__Problem to work on__
The line containing "Climat (74, 467)" marks the end: quote every line from the start of the records below through it, word for word.
++++++++++++++++++++
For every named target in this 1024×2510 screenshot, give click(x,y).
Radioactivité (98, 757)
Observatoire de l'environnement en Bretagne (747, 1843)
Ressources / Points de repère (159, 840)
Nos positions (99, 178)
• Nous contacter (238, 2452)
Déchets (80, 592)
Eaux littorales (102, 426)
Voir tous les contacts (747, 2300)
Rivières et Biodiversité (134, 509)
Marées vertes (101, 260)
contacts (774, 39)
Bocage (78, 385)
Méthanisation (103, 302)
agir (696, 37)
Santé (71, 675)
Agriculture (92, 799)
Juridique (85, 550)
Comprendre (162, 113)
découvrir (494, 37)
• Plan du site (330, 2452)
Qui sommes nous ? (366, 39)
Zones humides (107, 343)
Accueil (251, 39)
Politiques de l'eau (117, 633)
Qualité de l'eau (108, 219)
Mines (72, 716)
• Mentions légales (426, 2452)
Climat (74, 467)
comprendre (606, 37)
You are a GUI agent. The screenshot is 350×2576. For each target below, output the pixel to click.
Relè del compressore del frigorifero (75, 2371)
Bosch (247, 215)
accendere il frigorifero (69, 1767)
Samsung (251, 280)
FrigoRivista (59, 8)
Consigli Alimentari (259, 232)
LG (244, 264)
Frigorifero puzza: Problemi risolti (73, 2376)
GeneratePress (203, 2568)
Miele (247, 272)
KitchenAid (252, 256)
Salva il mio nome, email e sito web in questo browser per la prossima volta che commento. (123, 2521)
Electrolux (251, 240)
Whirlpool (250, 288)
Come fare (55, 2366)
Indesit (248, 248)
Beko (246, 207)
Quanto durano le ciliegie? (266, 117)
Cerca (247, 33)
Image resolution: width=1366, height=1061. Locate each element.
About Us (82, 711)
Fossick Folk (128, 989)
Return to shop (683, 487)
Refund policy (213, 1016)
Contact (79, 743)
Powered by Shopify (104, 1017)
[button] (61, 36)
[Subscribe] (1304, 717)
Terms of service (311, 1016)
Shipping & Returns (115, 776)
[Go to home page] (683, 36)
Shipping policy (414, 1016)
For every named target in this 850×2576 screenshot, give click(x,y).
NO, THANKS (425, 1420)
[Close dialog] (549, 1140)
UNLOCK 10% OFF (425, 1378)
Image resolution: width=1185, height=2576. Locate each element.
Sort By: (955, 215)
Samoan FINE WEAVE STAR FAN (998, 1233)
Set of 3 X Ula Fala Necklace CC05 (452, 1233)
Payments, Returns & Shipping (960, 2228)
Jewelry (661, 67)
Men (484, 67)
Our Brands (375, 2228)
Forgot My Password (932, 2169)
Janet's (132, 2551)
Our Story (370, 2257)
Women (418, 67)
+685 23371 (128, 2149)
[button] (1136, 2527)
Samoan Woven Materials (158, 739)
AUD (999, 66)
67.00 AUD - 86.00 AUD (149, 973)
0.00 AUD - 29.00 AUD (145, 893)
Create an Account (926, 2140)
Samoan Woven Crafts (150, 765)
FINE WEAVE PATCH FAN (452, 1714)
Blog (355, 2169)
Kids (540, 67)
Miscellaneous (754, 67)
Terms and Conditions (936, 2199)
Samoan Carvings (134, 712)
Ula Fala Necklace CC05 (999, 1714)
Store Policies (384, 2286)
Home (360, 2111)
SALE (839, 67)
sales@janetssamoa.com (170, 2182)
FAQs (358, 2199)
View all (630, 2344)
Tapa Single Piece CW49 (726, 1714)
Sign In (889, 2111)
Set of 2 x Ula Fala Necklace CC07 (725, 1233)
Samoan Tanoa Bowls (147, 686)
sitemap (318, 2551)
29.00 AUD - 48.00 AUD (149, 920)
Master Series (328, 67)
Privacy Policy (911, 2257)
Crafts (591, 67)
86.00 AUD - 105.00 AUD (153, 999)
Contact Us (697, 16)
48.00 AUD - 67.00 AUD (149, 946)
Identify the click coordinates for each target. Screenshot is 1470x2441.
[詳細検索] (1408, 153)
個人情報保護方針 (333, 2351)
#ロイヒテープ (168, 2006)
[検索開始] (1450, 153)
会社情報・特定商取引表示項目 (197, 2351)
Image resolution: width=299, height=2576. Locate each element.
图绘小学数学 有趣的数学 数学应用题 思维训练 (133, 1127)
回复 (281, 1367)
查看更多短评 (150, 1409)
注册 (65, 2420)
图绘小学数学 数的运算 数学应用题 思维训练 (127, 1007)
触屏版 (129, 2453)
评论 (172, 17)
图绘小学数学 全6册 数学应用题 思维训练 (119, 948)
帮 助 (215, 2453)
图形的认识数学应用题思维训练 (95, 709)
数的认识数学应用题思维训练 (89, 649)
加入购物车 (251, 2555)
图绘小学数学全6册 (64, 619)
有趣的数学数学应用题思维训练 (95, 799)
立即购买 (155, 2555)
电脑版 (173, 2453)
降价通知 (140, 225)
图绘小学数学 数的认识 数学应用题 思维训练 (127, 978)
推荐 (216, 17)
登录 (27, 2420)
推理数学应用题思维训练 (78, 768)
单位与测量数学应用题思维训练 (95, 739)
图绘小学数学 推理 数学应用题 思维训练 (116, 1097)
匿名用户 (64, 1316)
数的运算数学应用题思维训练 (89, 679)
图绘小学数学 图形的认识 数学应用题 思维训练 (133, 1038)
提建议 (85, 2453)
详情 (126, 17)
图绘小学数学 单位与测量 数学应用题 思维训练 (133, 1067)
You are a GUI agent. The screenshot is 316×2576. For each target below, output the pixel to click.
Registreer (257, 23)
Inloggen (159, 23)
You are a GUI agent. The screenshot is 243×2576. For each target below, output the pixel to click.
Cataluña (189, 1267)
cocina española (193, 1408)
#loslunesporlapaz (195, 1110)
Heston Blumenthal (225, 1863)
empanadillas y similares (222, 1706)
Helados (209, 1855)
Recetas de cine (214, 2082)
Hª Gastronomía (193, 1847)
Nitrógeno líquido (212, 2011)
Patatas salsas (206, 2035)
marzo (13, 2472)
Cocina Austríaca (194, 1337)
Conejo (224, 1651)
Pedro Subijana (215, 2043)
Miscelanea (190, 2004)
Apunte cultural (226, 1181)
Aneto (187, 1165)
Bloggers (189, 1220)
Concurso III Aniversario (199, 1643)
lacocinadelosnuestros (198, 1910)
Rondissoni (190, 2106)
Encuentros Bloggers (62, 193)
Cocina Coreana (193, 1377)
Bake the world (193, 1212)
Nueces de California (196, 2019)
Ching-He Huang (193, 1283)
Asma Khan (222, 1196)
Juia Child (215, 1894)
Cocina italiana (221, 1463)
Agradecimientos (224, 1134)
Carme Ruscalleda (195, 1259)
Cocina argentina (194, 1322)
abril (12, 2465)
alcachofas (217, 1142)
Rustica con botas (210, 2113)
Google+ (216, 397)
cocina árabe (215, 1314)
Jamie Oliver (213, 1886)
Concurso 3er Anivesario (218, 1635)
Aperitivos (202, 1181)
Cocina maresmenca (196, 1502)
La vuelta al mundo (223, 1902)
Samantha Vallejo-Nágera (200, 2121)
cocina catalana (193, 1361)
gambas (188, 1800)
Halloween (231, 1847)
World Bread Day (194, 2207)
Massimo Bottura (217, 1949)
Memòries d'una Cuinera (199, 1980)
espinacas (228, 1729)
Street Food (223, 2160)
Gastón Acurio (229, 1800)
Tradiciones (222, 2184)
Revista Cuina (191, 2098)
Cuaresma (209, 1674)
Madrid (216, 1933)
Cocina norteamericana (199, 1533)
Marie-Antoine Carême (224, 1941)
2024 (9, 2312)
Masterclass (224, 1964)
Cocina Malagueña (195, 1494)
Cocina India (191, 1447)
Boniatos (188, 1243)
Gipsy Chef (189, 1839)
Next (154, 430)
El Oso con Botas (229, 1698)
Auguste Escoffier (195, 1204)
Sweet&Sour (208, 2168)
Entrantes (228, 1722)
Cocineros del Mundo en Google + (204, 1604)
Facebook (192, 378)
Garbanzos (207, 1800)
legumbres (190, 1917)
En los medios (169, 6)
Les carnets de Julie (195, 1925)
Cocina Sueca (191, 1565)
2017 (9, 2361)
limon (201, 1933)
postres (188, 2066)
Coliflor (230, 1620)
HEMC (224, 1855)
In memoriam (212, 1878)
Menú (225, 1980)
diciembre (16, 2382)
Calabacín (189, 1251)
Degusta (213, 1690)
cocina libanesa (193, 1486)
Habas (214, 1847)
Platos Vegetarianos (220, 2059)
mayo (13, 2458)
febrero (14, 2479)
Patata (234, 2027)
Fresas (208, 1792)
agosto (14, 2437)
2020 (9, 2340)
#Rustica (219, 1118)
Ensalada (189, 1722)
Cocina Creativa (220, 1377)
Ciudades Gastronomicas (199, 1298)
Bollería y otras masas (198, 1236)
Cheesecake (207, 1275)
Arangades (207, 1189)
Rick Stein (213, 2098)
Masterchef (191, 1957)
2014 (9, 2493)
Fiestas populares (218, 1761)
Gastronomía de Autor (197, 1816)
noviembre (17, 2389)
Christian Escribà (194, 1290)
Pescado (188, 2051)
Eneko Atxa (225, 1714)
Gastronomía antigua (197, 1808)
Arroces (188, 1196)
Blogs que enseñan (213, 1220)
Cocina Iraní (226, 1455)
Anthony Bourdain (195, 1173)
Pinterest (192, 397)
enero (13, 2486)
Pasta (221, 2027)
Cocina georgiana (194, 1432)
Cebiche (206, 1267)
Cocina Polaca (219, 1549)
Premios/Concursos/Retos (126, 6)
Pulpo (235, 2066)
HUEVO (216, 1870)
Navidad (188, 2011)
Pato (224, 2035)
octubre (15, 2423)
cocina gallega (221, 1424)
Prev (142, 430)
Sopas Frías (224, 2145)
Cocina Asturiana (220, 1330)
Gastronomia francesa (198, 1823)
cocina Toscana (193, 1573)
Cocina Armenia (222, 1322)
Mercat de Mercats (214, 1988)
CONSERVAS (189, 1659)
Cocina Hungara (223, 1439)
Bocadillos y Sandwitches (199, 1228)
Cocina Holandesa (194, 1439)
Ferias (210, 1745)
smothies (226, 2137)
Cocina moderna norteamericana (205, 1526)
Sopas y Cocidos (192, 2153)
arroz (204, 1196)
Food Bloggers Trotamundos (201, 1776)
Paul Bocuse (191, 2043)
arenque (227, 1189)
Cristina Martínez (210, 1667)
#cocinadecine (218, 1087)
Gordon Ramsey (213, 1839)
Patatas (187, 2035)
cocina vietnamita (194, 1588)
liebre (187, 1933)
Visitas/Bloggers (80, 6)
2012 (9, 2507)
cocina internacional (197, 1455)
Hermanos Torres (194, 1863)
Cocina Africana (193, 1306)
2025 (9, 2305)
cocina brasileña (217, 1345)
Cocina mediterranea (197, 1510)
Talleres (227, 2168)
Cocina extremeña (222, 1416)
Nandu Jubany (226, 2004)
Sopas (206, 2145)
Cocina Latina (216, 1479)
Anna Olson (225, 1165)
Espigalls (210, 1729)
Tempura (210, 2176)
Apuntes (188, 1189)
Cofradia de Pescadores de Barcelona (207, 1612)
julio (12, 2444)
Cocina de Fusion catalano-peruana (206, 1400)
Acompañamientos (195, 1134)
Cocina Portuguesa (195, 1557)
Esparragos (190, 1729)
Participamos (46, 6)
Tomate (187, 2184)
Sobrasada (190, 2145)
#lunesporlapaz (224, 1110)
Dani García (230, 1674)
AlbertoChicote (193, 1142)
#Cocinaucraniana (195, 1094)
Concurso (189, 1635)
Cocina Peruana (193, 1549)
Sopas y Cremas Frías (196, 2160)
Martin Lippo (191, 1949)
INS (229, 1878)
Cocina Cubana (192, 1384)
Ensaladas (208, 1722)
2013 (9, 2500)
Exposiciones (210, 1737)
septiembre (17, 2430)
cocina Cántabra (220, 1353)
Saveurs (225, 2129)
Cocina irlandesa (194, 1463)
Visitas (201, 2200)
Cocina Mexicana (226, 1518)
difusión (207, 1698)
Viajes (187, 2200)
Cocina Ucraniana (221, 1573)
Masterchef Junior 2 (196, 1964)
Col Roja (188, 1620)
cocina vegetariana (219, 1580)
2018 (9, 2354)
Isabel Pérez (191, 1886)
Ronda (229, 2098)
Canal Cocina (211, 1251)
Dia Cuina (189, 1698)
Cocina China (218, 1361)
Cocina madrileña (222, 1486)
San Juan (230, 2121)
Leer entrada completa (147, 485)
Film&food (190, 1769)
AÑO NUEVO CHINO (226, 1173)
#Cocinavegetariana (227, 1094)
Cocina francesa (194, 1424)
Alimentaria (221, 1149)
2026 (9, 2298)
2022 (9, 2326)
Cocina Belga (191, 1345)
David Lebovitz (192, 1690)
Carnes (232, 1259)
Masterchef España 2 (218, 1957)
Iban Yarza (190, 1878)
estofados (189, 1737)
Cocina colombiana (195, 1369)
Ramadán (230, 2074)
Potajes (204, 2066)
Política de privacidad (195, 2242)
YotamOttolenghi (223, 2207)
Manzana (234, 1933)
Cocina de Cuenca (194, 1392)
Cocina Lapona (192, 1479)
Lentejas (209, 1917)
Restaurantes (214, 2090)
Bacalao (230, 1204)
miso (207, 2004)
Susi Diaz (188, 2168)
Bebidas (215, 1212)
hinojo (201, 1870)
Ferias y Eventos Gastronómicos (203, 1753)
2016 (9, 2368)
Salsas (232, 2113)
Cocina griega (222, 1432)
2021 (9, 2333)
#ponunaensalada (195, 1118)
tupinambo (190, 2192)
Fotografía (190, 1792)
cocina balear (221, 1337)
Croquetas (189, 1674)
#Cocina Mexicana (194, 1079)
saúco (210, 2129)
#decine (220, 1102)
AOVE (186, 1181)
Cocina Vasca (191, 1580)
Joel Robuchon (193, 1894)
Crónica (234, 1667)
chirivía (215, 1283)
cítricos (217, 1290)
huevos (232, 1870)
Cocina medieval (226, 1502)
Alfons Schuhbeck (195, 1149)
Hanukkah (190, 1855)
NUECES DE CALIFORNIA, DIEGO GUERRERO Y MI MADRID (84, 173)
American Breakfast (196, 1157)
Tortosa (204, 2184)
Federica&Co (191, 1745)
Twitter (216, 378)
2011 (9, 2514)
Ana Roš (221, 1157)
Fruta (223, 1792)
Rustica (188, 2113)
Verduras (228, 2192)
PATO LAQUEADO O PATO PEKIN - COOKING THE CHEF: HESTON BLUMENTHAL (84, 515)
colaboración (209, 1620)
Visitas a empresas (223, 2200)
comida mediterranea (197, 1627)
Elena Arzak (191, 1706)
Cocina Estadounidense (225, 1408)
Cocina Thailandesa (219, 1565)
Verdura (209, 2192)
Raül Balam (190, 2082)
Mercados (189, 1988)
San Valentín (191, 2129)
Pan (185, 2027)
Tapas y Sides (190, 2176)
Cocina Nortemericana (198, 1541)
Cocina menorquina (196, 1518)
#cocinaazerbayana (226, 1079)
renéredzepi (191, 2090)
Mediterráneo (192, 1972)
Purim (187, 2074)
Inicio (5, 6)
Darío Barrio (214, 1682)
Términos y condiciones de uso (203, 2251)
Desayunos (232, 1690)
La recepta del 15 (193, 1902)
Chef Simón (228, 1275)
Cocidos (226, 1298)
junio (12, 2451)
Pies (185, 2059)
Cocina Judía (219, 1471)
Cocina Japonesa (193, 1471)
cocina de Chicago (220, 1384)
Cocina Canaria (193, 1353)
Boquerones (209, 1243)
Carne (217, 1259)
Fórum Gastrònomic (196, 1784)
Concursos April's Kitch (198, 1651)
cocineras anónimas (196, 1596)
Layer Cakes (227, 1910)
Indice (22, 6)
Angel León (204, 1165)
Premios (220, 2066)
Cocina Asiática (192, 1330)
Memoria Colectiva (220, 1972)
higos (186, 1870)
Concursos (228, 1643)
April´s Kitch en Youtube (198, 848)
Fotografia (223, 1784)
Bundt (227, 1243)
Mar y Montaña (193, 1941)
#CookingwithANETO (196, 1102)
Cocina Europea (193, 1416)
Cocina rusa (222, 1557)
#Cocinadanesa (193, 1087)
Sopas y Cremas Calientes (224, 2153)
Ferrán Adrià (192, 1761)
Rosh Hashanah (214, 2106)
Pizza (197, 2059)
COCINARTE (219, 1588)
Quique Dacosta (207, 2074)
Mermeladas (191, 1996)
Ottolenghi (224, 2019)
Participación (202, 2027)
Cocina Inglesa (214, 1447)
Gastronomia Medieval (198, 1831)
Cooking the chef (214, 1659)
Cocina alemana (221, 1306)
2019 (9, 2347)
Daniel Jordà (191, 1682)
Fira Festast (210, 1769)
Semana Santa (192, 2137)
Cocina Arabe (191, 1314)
++++++++++++++++++++
__Response__
For every named target in this 1024×2510 screenshot, give click(x,y).
Radioactivité (98, 757)
Observatoire de l'environnement en Bretagne (747, 1843)
Ressources / Points de repère (159, 840)
Nos positions (99, 178)
• Nous contacter (238, 2452)
Déchets (80, 592)
Eaux littorales (102, 426)
Voir tous les contacts (747, 2300)
Rivières et Biodiversité (134, 509)
Marées vertes (101, 260)
contacts (774, 39)
Bocage (78, 385)
Méthanisation (103, 302)
agir (696, 37)
Santé (71, 675)
Agriculture (92, 799)
Juridique (85, 550)
Comprendre (162, 113)
découvrir (494, 37)
• Plan du site (330, 2452)
Qui sommes nous ? (366, 39)
Zones humides (107, 343)
Accueil (251, 39)
Politiques de l'eau (117, 633)
Qualité de l'eau (108, 219)
Mines (72, 716)
• Mentions légales (426, 2452)
Climat (74, 467)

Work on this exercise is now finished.